Él asegura sentirse identificado con los chavales a los que entrena. “Es como el hermano mayor que no he tenido nunca”, cuenta Juan, que habla arrepentido de sus errores del pasado. Criado por su madre, es hijo de Juan el loco, un atracador que pasó 20 años en prisión. Cuando salió de la cárcel, Juan tenía ya seis años.
Javi, igual que Juan y que el padre de Juan, ha estado en prisión. Con 16 años pertenecía a una banda. “Nos pegábamos con pelaos. Luego nos empastillábamos y robábamos para gastarlo en drogas. Queríamos infundir miedo a otros chavales”, recuerda. Hasta que un día se metió en una pelea “gorda”, le detuvieron y se pasó encerrado “seis meses en un sitio y seis meses en otro”. En su ficha policial constan dos antecedentes cancelados, porque ya ha cumplido con la ley, y más de 40 identificaciones. Javi relata sin tapujos que ha traficado con droga en el pasado, y que ahora, como chatarrero, vive mejor. “Me hicieron un favor cuando me metieron en la cárcel. Vi que ese no era mi sitio”, repite. Y cuando unos años después estuvo a punto de volver por asuntos de drogas, frenó: “Le vi las orejas al lobo”. De su experiencia como boxeador profesional, aprendió que a “más boxeo, menos pelea en la calle”. Es lo mismo que sienten algunos de sus cachorros, como el Bengala, un chaval de 19 años. “Tengo problemas en la calle, pero cuando entreno y me peleo me desahogo”.

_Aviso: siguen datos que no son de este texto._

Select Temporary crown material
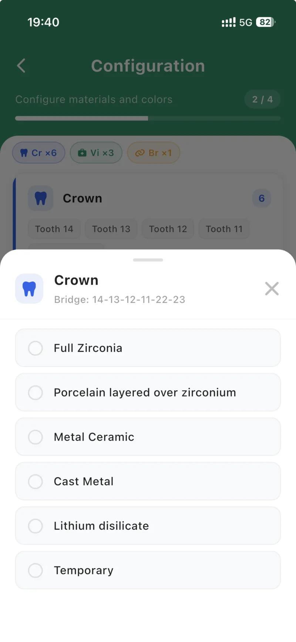The width and height of the screenshot is (296, 642). pyautogui.click(x=36, y=570)
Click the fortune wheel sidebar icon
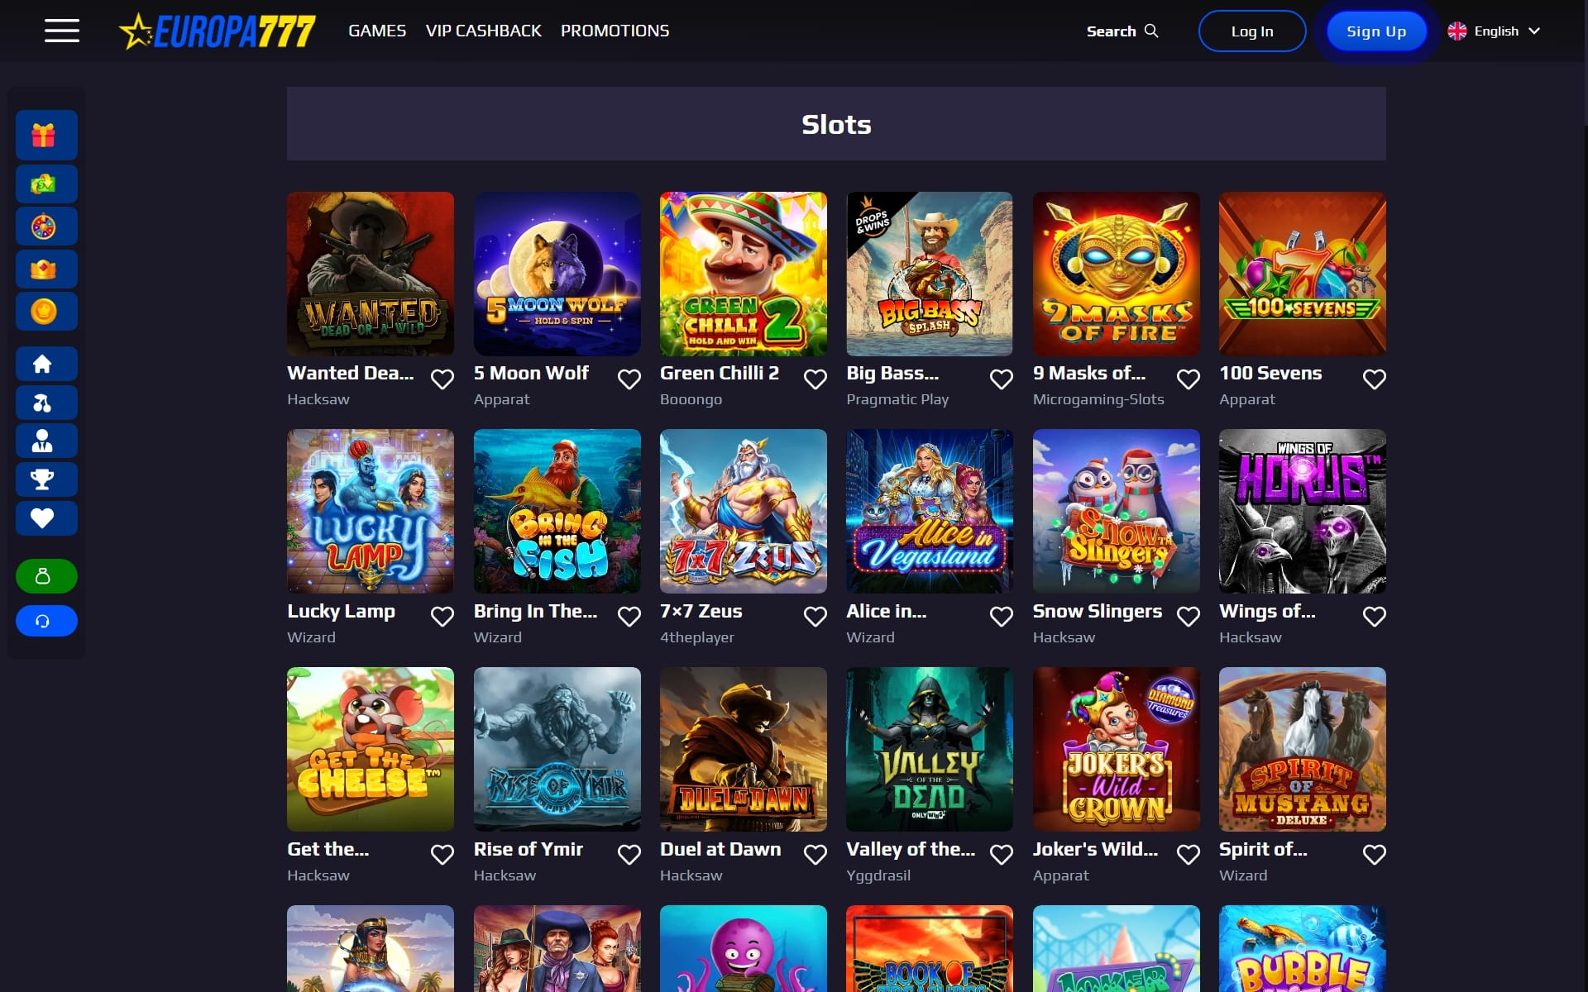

Es jueves. En el gimnasio hay pelea. Quienes quieran, recuerda siempre Javi. Juan sube a una jaula, que es el nuevo ring, donde le espera Carlos, un cubano que abulta igual que dos como él.

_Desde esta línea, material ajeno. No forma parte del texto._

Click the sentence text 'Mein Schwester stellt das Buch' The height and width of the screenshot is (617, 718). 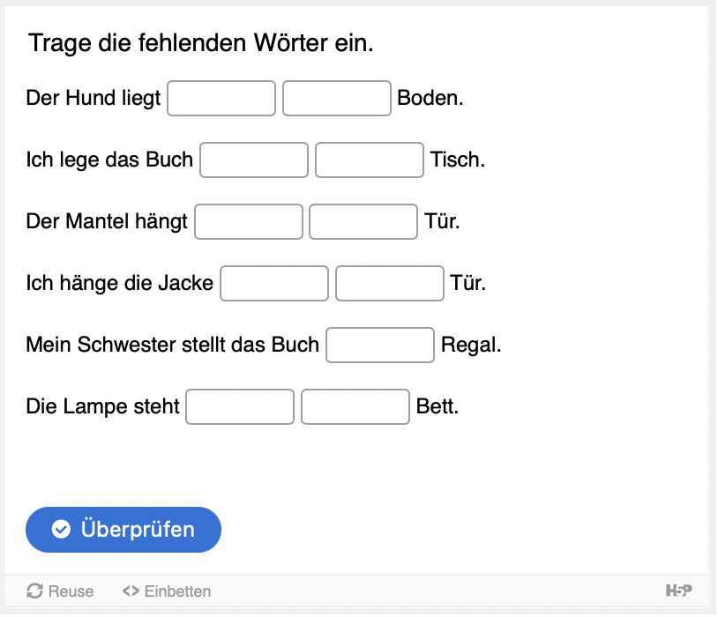click(x=173, y=345)
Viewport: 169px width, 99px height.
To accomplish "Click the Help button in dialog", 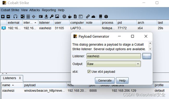I will pos(122,81).
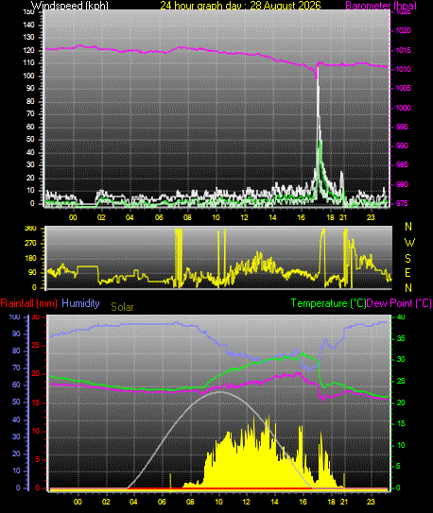Click the E compass label beside direction graph
Image resolution: width=433 pixels, height=513 pixels.
(x=407, y=273)
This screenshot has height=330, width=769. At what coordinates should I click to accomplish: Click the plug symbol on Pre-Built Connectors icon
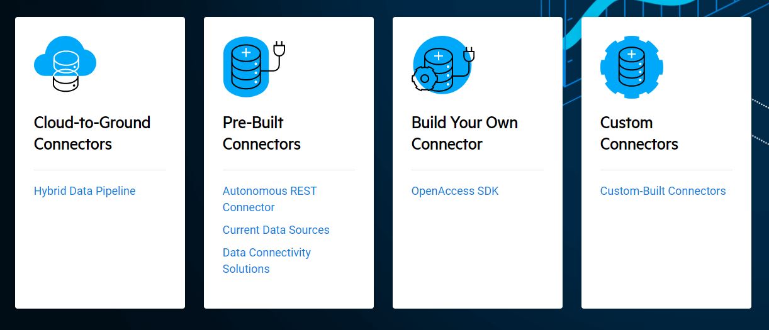(x=280, y=48)
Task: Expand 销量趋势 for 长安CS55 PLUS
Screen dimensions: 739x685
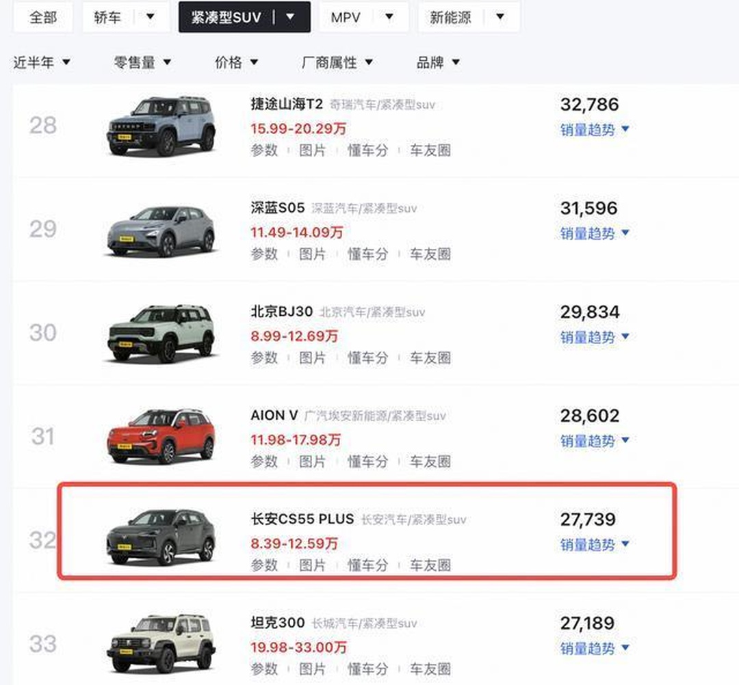Action: tap(594, 545)
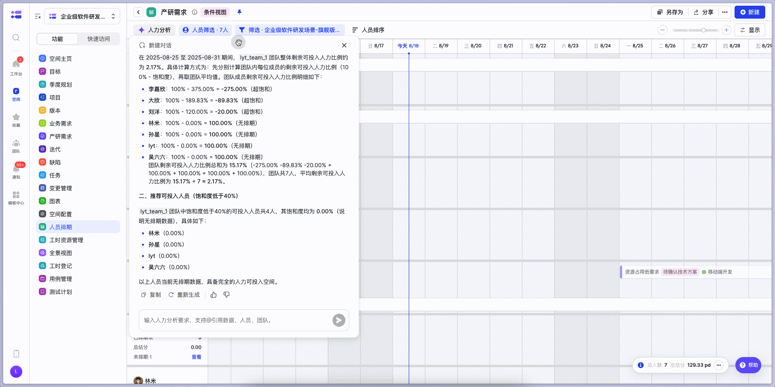Open the notifications bell with 99+ badge
This screenshot has width=775, height=387.
point(16,170)
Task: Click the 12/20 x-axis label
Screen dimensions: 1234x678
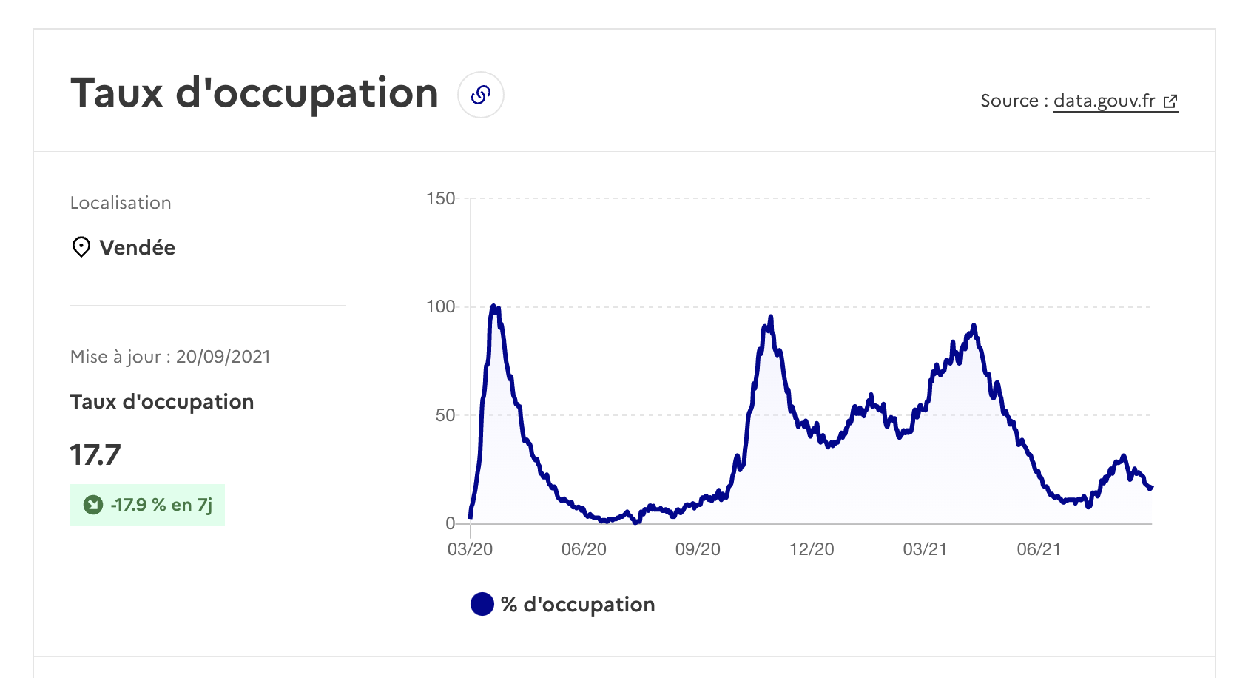Action: [812, 549]
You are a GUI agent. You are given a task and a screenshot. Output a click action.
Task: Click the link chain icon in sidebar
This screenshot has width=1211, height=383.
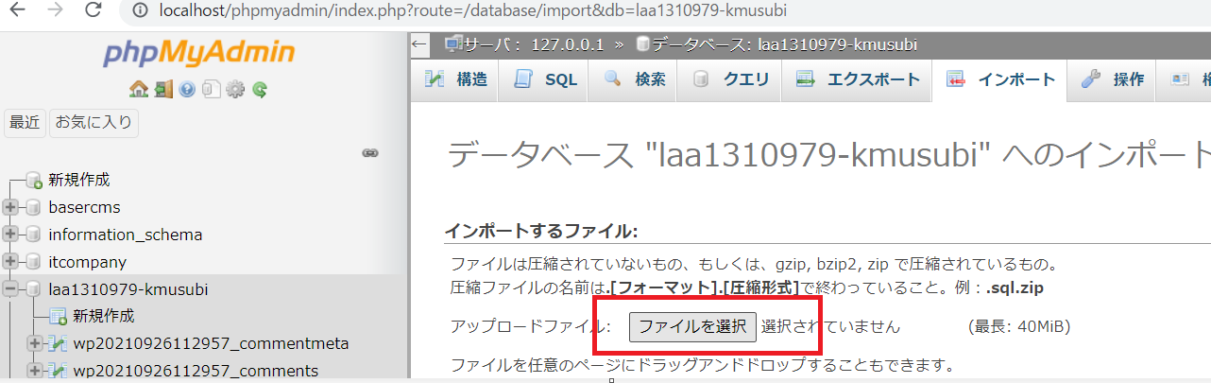370,152
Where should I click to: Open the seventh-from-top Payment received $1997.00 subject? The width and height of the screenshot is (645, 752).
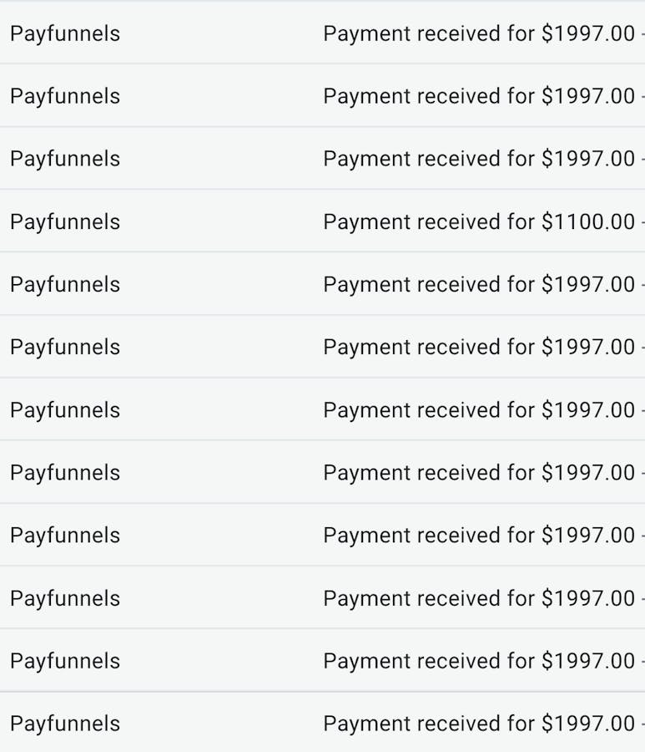[x=479, y=410]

Javi da luz verde. Se agarran por el cuello, caen al suelo. Pero no dura mucho. Carlos le da una patada en el cuello a Juan, que se tambalea y se apoya en una columna de la jaula. Javi para la pelea, pero Juan quiere seguir. “Te ha hecho daño”, zanja Javi. La jornada ha acabado. Seis chavales han peleado, tres han ganado, y Javi les ha pagado en total 600 euros. Esas son ahora sus peleas, su club de la lucha, el Chatarras Palace de Sant Adrià.